* **INPUT RECORDS**
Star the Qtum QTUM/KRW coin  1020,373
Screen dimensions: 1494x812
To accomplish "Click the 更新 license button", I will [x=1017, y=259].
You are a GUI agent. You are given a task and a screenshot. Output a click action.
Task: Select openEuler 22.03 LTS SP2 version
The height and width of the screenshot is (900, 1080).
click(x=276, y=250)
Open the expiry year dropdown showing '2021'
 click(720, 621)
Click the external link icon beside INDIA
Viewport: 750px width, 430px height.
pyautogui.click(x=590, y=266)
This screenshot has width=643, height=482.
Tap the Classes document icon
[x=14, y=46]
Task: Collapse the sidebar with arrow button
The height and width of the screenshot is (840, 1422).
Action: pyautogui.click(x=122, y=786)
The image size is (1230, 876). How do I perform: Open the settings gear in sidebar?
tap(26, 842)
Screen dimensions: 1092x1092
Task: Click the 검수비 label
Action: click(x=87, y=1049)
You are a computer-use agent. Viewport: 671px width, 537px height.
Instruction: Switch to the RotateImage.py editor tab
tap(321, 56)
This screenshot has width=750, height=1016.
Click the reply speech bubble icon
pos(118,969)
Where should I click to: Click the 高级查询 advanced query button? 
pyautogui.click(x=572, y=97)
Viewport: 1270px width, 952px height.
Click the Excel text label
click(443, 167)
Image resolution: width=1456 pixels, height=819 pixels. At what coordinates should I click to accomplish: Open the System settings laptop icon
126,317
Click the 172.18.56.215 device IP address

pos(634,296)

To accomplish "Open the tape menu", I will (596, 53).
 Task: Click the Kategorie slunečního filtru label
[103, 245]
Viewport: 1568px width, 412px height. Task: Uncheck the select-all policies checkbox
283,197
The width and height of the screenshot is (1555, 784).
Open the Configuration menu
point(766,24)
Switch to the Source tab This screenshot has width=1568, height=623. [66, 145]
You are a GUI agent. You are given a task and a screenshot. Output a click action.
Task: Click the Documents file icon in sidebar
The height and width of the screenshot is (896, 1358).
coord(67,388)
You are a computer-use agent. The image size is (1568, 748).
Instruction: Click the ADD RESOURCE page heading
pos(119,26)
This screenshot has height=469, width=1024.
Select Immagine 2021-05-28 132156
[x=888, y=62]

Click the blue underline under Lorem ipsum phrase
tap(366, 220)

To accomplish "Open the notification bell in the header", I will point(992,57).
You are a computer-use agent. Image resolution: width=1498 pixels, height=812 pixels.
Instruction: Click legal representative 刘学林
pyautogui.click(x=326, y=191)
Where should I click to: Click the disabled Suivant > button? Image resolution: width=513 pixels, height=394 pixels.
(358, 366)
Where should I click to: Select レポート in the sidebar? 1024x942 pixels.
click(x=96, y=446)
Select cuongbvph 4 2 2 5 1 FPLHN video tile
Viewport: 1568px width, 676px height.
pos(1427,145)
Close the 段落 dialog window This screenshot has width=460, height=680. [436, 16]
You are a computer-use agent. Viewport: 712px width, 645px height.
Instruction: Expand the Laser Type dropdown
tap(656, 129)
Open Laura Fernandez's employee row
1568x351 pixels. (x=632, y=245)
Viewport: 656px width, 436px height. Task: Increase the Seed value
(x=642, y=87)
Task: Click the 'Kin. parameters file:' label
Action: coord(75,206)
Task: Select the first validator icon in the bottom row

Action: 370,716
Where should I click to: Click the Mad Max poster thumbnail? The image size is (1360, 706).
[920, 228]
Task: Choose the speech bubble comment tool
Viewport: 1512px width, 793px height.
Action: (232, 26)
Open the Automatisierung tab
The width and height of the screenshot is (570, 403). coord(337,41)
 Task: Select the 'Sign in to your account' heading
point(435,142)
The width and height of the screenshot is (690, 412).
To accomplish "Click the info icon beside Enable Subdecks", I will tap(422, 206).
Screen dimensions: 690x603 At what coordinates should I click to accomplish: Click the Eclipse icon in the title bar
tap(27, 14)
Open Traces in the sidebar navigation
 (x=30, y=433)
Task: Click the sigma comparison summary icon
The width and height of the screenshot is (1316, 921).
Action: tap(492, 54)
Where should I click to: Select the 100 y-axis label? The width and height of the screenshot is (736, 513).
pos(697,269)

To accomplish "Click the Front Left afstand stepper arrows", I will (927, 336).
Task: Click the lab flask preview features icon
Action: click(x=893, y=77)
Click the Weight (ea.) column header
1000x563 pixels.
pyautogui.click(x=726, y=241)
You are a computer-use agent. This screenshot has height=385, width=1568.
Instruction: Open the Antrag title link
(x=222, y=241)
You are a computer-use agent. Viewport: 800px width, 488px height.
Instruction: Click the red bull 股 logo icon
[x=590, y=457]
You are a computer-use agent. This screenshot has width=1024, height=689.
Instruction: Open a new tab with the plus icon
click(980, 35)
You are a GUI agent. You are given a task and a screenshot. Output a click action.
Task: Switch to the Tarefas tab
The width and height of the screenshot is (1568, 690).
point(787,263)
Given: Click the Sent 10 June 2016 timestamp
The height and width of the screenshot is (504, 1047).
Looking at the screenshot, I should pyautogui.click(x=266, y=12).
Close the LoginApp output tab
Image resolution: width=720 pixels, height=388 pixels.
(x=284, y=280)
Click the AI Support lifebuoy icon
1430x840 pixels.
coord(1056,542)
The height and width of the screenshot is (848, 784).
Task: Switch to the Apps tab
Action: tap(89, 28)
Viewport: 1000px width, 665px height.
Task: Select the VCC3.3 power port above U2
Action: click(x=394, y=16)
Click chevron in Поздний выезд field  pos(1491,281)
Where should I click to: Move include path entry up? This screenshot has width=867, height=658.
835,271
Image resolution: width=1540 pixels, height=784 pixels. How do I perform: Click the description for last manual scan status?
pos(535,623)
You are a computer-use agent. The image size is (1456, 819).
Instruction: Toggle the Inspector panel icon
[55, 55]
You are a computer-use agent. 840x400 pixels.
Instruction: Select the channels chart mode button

* **GIVEN INSTRUCTION**
Could you convert the data above into a numbered list, one line per item, leaving out the blank lines?

* **WRITTEN SOLUTION**
1. Star the Qtum QTUM/KRW coin  1020,373
2. Screen dimensions: 1494x812
3. To accomplish "Click the 更新 license button", I will [x=1017, y=259].
4. You are a GUI agent. You are given a task and a screenshot. Output a click action.
5. Task: Select openEuler 22.03 LTS SP2 version
6. The height and width of the screenshot is (900, 1080).
7. click(x=276, y=250)
8. Open the expiry year dropdown showing '2021'
9.  click(720, 621)
10. Click the external link icon beside INDIA
11. Viewport: 750px width, 430px height.
12. pyautogui.click(x=590, y=266)
13. This screenshot has width=643, height=482.
14. Tap the Classes document icon
15. [x=14, y=46]
16. Task: Collapse the sidebar with arrow button
17. The height and width of the screenshot is (840, 1422).
18. Action: pyautogui.click(x=122, y=786)
19. The image size is (1230, 876). How do I perform: Open the settings gear in sidebar?
20. tap(26, 842)
21. Screen dimensions: 1092x1092
22. Task: Click the 검수비 label
23. Action: click(x=87, y=1049)
24. You are a computer-use agent. Viewport: 671px width, 537px height.
25. Instruction: Switch to the RotateImage.py editor tab
26. tap(321, 56)
27. This screenshot has width=750, height=1016.
28. Click the reply speech bubble icon
29. pos(118,969)
30. Where should I click to: Click the 高级查询 advanced query button? 
31. pyautogui.click(x=572, y=97)
32. Viewport: 1270px width, 952px height.
33. Click the Excel text label
34. click(443, 167)
35. Image resolution: width=1456 pixels, height=819 pixels. At what coordinates should I click to accomplish: Open the System settings laptop icon
36. 126,317
37. Click the 172.18.56.215 device IP address
38. pos(634,296)
39. To accomplish "Open the tape menu", I will (596, 53).
40.  Task: Click the Kategorie slunečního filtru label
41. [103, 245]
42. Viewport: 1568px width, 412px height. Task: Uncheck the select-all policies checkbox
43. 283,197
44. The width and height of the screenshot is (1555, 784).
45. Open the Configuration menu
46. point(766,24)
47. Switch to the Source tab This screenshot has width=1568, height=623. [66, 145]
48. You are a GUI agent. You are given a task and a screenshot. Output a click action.
49. Task: Click the Documents file icon in sidebar
50. The height and width of the screenshot is (896, 1358).
51. coord(67,388)
52. You are a computer-use agent. The image size is (1568, 748).
53. Instruction: Click the ADD RESOURCE page heading
54. pos(119,26)
55. This screenshot has height=469, width=1024.
56. Select Immagine 2021-05-28 132156
57. [x=888, y=62]
58. Click the blue underline under Lorem ipsum phrase
59. tap(366, 220)
60. To accomplish "Open the notification bell in the header", I will point(992,57).
61. You are a computer-use agent. Image resolution: width=1498 pixels, height=812 pixels.
62. Instruction: Click legal representative 刘学林
63. pyautogui.click(x=326, y=191)
64. Where should I click to: Click the disabled Suivant > button? Image resolution: width=513 pixels, height=394 pixels.
65. (358, 366)
66. Where should I click to: Select レポート in the sidebar? 1024x942 pixels.
67. click(x=96, y=446)
68. Select cuongbvph 4 2 2 5 1 FPLHN video tile
69. Viewport: 1568px width, 676px height.
70. pos(1427,145)
71. Close the 段落 dialog window This screenshot has width=460, height=680. [436, 16]
72. You are a computer-use agent. Viewport: 712px width, 645px height.
73. Instruction: Expand the Laser Type dropdown
74. tap(656, 129)
75. Open Laura Fernandez's employee row
76. 1568x351 pixels. (x=632, y=245)
77. Viewport: 656px width, 436px height. Task: Increase the Seed value
78. (x=642, y=87)
79. Task: Click the 'Kin. parameters file:' label
80. Action: coord(75,206)
81. Task: Select the first validator icon in the bottom row
82. Action: 370,716
83. Where should I click to: Click the Mad Max poster thumbnail? The image size is (1360, 706).
84. [920, 228]
85. Task: Choose the speech bubble comment tool
86. Viewport: 1512px width, 793px height.
87. Action: (232, 26)
88. Open the Automatisierung tab
89. The width and height of the screenshot is (570, 403). coord(337,41)
90.  Task: Select the 'Sign in to your account' heading
91. point(435,142)
92. The width and height of the screenshot is (690, 412).
93. To accomplish "Click the info icon beside Enable Subdecks", I will tap(422, 206).
94. Screen dimensions: 690x603 At what coordinates should I click to accomplish: Click the Eclipse icon in the title bar
95. tap(27, 14)
96. Open Traces in the sidebar navigation
97.  (x=30, y=433)
98. Task: Click the sigma comparison summary icon
99. The width and height of the screenshot is (1316, 921).
100. Action: tap(492, 54)
101. Where should I click to: Select the 100 y-axis label? The width and height of the screenshot is (736, 513).
102. pos(697,269)
103. To accomplish "Click the Front Left afstand stepper arrows", I will (927, 336).
104. Task: Click the lab flask preview features icon
105. Action: click(x=893, y=77)
106. Click the Weight (ea.) column header
107. 1000x563 pixels.
108. pyautogui.click(x=726, y=241)
109. You are a computer-use agent. This screenshot has height=385, width=1568.
110. Instruction: Open the Antrag title link
111. (x=222, y=241)
112. You are a computer-use agent. Viewport: 800px width, 488px height.
113. Instruction: Click the red bull 股 logo icon
114. [x=590, y=457]
115. You are a computer-use agent. This screenshot has width=1024, height=689.
116. Instruction: Open a new tab with the plus icon
117. click(980, 35)
118. You are a GUI agent. You are given a task and a screenshot. Output a click action.
119. Task: Switch to the Tarefas tab
120. The width and height of the screenshot is (1568, 690).
121. point(787,263)
122. Given: Click the Sent 10 June 2016 timestamp
123. The height and width of the screenshot is (504, 1047).
124. Looking at the screenshot, I should pyautogui.click(x=266, y=12).
125. Close the LoginApp output tab
126. Image resolution: width=720 pixels, height=388 pixels.
127. (x=284, y=280)
128. Click the AI Support lifebuoy icon
129. 1430x840 pixels.
130. coord(1056,542)
131. The height and width of the screenshot is (848, 784).
132. Task: Switch to the Apps tab
133. Action: tap(89, 28)
134. Viewport: 1000px width, 665px height.
135. Task: Select the VCC3.3 power port above U2
136. Action: click(x=394, y=16)
137. Click chevron in Поздний выезд field  pos(1491,281)
138. Where should I click to: Move include path entry up? This screenshot has width=867, height=658.
139. 835,271
140. Image resolution: width=1540 pixels, height=784 pixels. How do I perform: Click the description for last manual scan status?
141. pos(535,623)
142. You are a computer-use agent. The image size is (1456, 819).
143. Instruction: Toggle the Inspector panel icon
144. [55, 55]
145. You are a computer-use agent. 840x400 pixels.
146. Instruction: Select the channels chart mode button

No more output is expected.